Hong Y J, Shin D H, Ahn B H, McCarty B
Kresge Eye Institute, Wayne State University School of Medicine, Detroit, Michigan, USA.
J Ocul Pharmacol Ther. 1995 Summer;11(2):107-12. doi: 10.1089/jop.1995.11.107.
The effect on intraocular pressure (IOP) of a 2-week washout following long-term ocular therapy with topical levobunolol or timolol for an average period of 30 months was investigated in 20 patients (11 whites and 9 blacks) with early primary open-angle glaucoma or ocular hypertensive glaucoma suspect status. The 2-week washout IOP was significantly lower than the pretreatment baseline IOP in the total 20 patients (P < 0.001), and in the 9 black patients (P = 0.004), but not in the 11 white patients (P = 0.065). However, the washout IOP was found to be significantly lower than the baseline IOP in the 5 whites with brown irides (P = 0.024) but not in the 6 whites with blue irides (P = 0.574). Thus, the 2-week washout following long-term ocular therapy with a topical beta 1-, beta 2-blocker appears insufficient to restore IOP to the pretreatment baseline level in blacks and in the whites with brown irides, whereas it may be adequate in the majority of the whites with blue irides.

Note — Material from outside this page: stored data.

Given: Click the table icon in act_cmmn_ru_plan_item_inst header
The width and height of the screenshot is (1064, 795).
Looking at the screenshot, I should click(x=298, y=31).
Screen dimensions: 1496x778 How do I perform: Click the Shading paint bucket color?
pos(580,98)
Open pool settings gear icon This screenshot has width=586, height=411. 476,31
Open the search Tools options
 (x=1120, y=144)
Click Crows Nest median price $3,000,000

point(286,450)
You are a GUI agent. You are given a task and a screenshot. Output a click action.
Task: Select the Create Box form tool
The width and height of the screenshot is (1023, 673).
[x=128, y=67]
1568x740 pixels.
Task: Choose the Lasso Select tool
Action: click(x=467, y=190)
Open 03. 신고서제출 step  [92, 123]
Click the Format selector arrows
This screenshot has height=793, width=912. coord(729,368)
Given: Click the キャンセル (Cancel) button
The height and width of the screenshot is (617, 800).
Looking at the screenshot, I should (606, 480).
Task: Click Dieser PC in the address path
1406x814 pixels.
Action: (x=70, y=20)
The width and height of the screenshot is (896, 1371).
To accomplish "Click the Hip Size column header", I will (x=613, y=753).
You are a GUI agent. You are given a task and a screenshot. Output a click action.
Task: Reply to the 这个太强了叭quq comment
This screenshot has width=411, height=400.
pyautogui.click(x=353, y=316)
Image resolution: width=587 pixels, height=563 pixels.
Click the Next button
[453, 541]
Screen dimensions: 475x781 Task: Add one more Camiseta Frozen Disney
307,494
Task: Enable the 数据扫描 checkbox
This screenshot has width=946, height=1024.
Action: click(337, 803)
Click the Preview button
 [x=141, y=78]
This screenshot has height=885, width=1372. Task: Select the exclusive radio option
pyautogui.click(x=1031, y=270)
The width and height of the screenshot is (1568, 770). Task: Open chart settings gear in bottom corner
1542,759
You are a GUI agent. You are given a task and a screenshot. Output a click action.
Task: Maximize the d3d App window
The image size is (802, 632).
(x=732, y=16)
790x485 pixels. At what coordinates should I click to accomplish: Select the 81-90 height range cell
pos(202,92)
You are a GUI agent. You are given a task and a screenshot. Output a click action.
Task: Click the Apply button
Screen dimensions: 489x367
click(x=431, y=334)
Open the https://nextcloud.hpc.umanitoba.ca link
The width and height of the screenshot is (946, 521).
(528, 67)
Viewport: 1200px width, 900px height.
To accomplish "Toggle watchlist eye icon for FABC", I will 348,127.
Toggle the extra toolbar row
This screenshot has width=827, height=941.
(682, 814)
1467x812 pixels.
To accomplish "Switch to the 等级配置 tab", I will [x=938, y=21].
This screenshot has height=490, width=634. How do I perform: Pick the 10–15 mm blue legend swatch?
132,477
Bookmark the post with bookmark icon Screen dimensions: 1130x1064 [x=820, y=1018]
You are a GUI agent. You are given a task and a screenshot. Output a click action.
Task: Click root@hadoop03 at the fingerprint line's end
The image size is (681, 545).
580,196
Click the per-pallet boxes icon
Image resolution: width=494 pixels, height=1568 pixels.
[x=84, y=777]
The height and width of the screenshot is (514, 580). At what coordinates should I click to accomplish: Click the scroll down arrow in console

对20例(11例白人、9例黑人)早期原发性开角型青光眼或疑似高眼压性青光眼患者进行研究,调查长期局部使用左布诺洛尔或噻吗洛尔平均30个月后,为期2周的洗脱期对眼压(IOP)的影响。在全部20例患者中(P < 0.001)以及9例黑人患者中(P = 0.004),洗脱期2周时的眼压显著低于治疗前基线眼压,但在11例白人患者中并非如此(P = 0.065)。然而,发现5例棕色虹膜白人患者洗脱期眼压显著低于基线眼压(P = 0.024),而6例蓝色虹膜白人患者则不然(P = 0.574)。因此,长期局部使用β1、β2受体阻滞剂治疗后为期2周的洗脱期,似乎不足以使黑人和棕色虹膜白人的眼压恢复到治疗前基线水平,而对大多数蓝色虹膜白人而言可能足够。